Dans le diocèse où j'ai grandi, dans les années 80, c'est à 15 ans révolus que l'on pouvait préparer le sacrement de la confirmation. A cet âge, ne restaient plus guère que les enfants de bonnes familles pratiquantes, plutôt bourgeois et quasi tous scolarisés dans le privé, pour qui la confirmation était une évidence comme la messe du dimanche. Il y avait aussi toutefois quelques ados plus atypiques, par exemple de rares (nous étions en Bretagne) immigrés latins étonnés de l'extrême laïcité, voire de l'anti-cléricalisme, de la culture française, et impatients d'imiter leurs parents et cousins confirmés dans la foulée de la communion solennelle. Et bien sûr nous étions aussi quelques-uns à venir dans une démarche plus individuelle, curieux électrons libres à la recherche d'un engagement spirituel personnel ou d'un approfondissement de notre bonne foi d'enfant.
La préparation se faisait sur une année sous forme principalement d'ateliers mensuels le samedi après-midi: études de texte, rédactions de poèmes ou de courtes histoires, dessins, chansons, discussions et débats, sur un sujet tel que la vie en société, notre projet de vie, notre engagement de chrétien, etc. Bien sûr, le thème central auquel tous ces sujets revenaient finalement était le Saint Esprit, divin porteur de sens, de sagesse et de force dont tout baptisé bénéficie des premiers bienfaits, mais que la confirmation devait renforcer ad vitam aerternam.

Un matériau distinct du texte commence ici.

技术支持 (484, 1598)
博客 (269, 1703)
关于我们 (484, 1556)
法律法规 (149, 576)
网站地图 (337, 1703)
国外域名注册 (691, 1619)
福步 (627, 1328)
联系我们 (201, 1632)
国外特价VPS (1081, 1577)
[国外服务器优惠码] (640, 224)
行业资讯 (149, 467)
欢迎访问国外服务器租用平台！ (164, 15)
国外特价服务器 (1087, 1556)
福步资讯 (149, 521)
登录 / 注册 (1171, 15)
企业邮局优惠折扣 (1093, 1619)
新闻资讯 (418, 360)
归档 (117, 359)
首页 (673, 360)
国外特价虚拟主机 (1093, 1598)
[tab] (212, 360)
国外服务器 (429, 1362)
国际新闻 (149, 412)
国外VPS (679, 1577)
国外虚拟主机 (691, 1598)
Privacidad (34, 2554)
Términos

J'étais ravie de cette notion bien abstraite qui exprimait enfin les sentiments, sensations, émotions du divin que je ressentais, et qui étaient si difficiles à décrire avec des mots de tous les jours. Je crois que je devais être un peu mystique dans le fond!
De plus, j'étais heureuse dans ce groupe comme nulle part ailleurs, loin de mes doutes et questions existentielles. L'ambiance y était beaucoup plus chaleureuse qu'au lycée, et c'était un espace de construction personnelle et de liberté loin des parents, même si des adultes nous encadraient, car la plupart était à peine plus âgés que nous - animateurs MEJ, séminariste, étudiants...
La cérémonie devait avoir lieu en novembre. Le dernier temps fort de la préparation était, en septembre, une retraite d'un week-end dans un château en bord de mer. En deux jours, le groupe finissait de sceller son "Esprit" au moyen d'une randonnée-jeu de piste et de réflexion, de repas et d'une belle veillée en commun animée de guitares et chants, d'ateliers approfondis, et d'une célébration.
Et j'eus pour ma part la chance supplémentaire de vivre là-bas une jolie expérience personnelle, de celles qu'on garde bien au chaud dans son carnet de vie. Moi qui suis une vraie marmotte impossible à sortir de dessous la couette au petit matin, ce dimanche-là dans le dortoir, je me réveillai au petit jour, en grande forme et pleine d'allant. Comme tout le monde dormait encore, je décidai de sortir doucement pour aller marcher au dehors.
C'était un de ces beaux matins d'automne, à peine brumeux, et mes pas me conduisirent naturellement vers la plage en contrebas pour admirer le lever du soleil, car elle donnait à l'Est. Sans doute était-ce une grande marée montante d'équinoxe, car de larges vagues régulières se succédaient bien haut sur la plage. Et tandis que je leur faisais face, le soleil s'éleva, magnifique sphère de lumière encore mêlée aux rouleaux d'embruns et d'écume, dardant aux travers de l'eau des rayons aux couleurs chaudes qui me semblaient ainsi directement adressés. Le vent dormait encore, et tout l'air de ce matin respirait la sérénité. Je restai là de longues minutes à respirer, à vivre simplement, parfaitement heureuse d'être en ce lieu-là à ces instants-là.
Quel moment magique! il n'en fallait pas plus pour achever de renforcer mes convictions les plus positives. Je crois que pour un peu, j'aurais vu l'Esprit-Saint partout, si je n'avais pas avant tout le caractère à bien garder les pieds sur terre dans ma vie quotidienne. Evidemment, je me réjouissais vraiment de vivre l'étape ultime, ce fameux sacrement qui finaliserait mon parcours spirituel dans la foi catholique, l'affermissement de la confirmation avec la transmission des sept dons de l'Esprit, le jour J... qui fera l'objet du prochain épisode!
Passionnant Kerleane, continue.
Bise
Carole
Rédigé par : Uneplacepourmoi | mercredi 10 janvier 2007 à 05h49
Merci pour cet instant « magique » qui me réveille et m’oblige à prêter attention. Nous sommes si nombreux à ne pas voir « la grandeur de tout cela ». Il suffit de regarder autour de nous pour nous rendre compte que tant nous est donné… mais que nous apprécions si peu.